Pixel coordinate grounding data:

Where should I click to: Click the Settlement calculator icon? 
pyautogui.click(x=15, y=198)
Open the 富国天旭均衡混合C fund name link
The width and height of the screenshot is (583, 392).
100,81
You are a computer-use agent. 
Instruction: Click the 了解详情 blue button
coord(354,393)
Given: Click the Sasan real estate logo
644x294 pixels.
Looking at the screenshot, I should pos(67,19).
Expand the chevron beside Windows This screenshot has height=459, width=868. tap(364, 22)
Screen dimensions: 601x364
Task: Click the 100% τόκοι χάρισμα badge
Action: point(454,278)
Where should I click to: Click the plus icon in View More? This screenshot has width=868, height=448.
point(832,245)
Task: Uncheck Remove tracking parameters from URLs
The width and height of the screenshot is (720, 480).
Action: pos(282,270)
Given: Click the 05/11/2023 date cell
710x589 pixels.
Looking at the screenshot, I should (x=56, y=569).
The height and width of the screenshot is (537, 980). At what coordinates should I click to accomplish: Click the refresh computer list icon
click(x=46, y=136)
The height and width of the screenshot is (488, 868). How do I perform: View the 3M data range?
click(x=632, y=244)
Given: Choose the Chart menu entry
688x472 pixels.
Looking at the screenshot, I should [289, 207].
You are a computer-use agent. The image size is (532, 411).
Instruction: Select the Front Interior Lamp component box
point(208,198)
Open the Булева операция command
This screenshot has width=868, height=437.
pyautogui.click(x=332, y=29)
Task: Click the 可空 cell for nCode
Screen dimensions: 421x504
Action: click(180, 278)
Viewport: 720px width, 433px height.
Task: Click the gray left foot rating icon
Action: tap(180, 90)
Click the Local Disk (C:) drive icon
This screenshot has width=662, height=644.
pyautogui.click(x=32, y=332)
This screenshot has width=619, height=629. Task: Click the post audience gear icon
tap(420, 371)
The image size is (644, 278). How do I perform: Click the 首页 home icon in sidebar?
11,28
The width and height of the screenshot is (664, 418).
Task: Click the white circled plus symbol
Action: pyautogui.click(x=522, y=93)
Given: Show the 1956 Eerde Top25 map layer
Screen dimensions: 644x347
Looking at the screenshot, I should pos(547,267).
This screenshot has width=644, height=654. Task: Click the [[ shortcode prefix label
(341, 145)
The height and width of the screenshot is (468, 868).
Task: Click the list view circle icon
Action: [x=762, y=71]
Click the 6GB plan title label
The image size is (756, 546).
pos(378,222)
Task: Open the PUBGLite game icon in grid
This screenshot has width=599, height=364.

_Directions_
Answer with one number only: how many lines above contain the word "Given".

_Answer below_
4